Journalists at an online news organisation. Photo: Wikimedia Commons, CC BY-SA 3.0
Democratic accountability depends in part on the availability of independently verified information about how public institutions and officials exercise power. The press performs a role in this process by investigating, verifying, and publishing information that might not otherwise enter public circulation. The conditions under which that role is performed — or prevented — vary considerably across European democracies.
The Structural Argument for Press Independence
The argument for independent media is not primarily normative — it is structural. Systems of governance that include an independent press produce different outcomes than those that do not, because the presence or absence of independent verification changes the cost calculation for those exercising public authority.
Where reporting on institutional conduct is possible and credible, the likelihood of public scrutiny of that conduct increases. This does not guarantee any particular outcome, but it alters the environment in which decisions are made. Academic literature on media effects in democratic systems has documented this relationship, though establishing causality is methodologically complex.
Independence from Whom
The concept of media independence is often treated as though it refers to a single relationship — typically, independence from government. In practice, the conditions that allow or constrain independent reporting involve several distinct relationships:
- Ownership: Who controls the outlet and what interests they hold beyond journalism
- Advertisers: Whether commercial relationships create editorial constraints, explicit or implicit
- Political actors: Whether editorial decisions are subject to pressure from parties, officials, or governments
- Legal environment: Whether defamation law, state secrecy provisions, or other legal instruments are used to restrict reporting
- Economic viability: Whether the financial conditions of the outlet allow sustained investigative work
Each of these relationships can be assessed independently. An outlet may be free from direct political pressure while being subject to owner interference, or financially independent while operating in a legal environment that discourages certain kinds of reporting.

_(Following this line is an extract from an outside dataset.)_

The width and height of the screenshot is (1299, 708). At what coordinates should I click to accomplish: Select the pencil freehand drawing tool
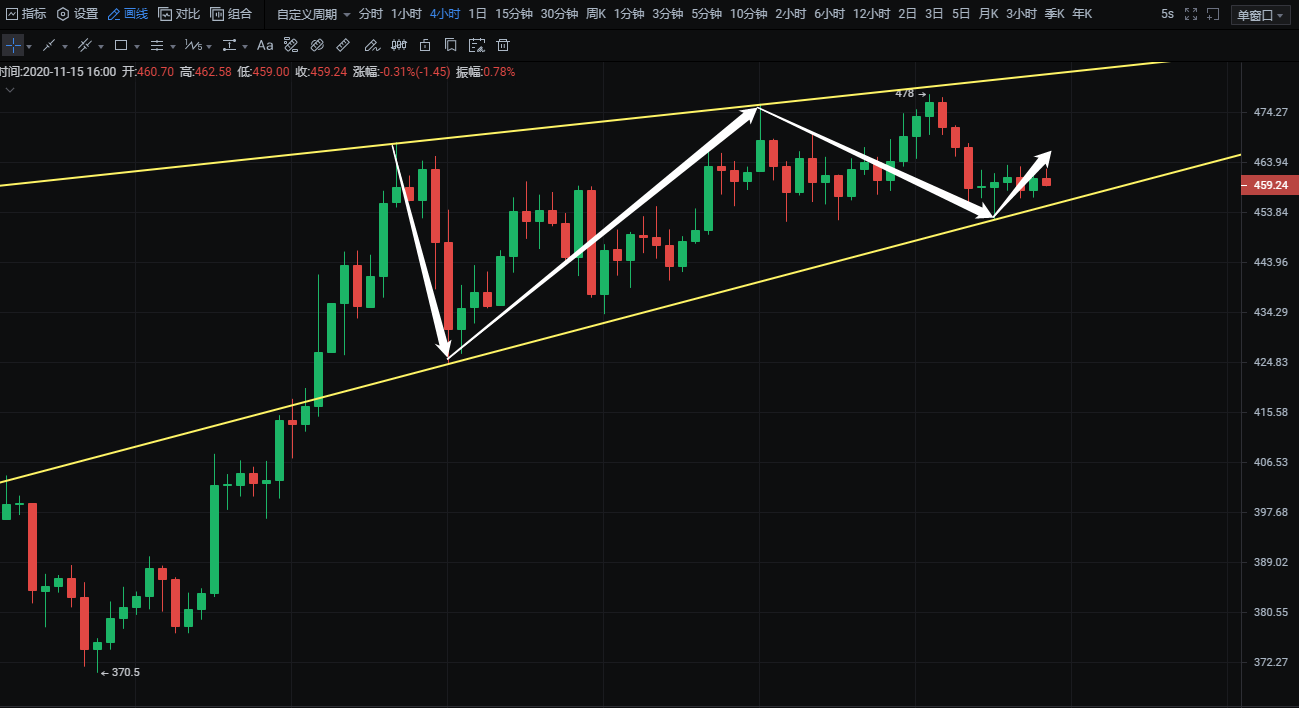coord(371,46)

Press Freedom Indices and Their Limitations
Several organisations publish annual assessments of press freedom conditions by country. The most widely cited is the RSF World Press Freedom Index, which assesses conditions across five categories: political context, legal framework, economic context, sociocultural context, and safety. The Freedom House Freedom of the Press assessment uses different methodology and scoring weights.
These indices provide useful comparative snapshots, but they have limitations. They assess country-level conditions, not outlet-level practice. A country may score well on press freedom indices while individual outlets within it face constraints that national-level assessments do not capture.
"Press freedom indices measure the environment in which journalism operates — not the quality of journalism produced within that environment. The two are related but not equivalent."
The Role of Public Interest Journalism
Public interest journalism — reporting that serves civic rather than primarily commercial purposes — occupies a specific position in the democratic accountability framework. It covers topics that are significant for public decision-making but that may not attract large audiences or advertising revenue: local government finance, planning decisions, regulatory enforcement, and the conduct of public institutions.
This type of journalism is disproportionately produced by local and regional outlets rather than national ones. National media organisations have less structural incentive to investigate the planning committee of a mid-sized city than a local paper with readers directly affected by that committee's decisions.
Investigative Capacity at the Local Level
Sustained investigative work requires time, legal resource, and the institutional backing to defend against legal challenges. These are conditions that smaller local outlets are less likely to have than larger organisations. Networks such as the Institute for Nonprofit News and European equivalents have explored collective resource models that allow smaller outlets to share investigative costs. The viability of these models varies by national context.
Legal Protections and Threats
Effective independent journalism requires legal protections — for source confidentiality, against punitive defamation suits, and against surveillance of communications. The OSCE Representative on Freedom of the Media monitors the use of legal instruments against journalists across participating states and has documented the use of broad defamation provisions and Strategic Lawsuits Against Public Participation (SLAPPs) in several European countries.
The European Commission has proposed an anti-SLAPP directive aimed at reducing the use of abusive litigation to silence reporting on matters of public interest. Whether this measure produces measurable change in practice is a question that will require time to assess.
Economic Conditions and Sustainability
The economic conditions of local journalism in Europe have changed significantly with the shift of advertising revenue from print and local digital to major social media platforms. This structural change has reduced the financial base of local news organisations in most markets, affecting their capacity to sustain the staffing levels that independent investigative work requires.
Several European governments have introduced public subsidy schemes for local news, structured in various ways — direct grants, tax relief on advertising, subsidised distribution. These schemes raise questions about independence from the state even as they address economic precarity. The design of funding mechanisms determines in large part whether they produce dependence or not.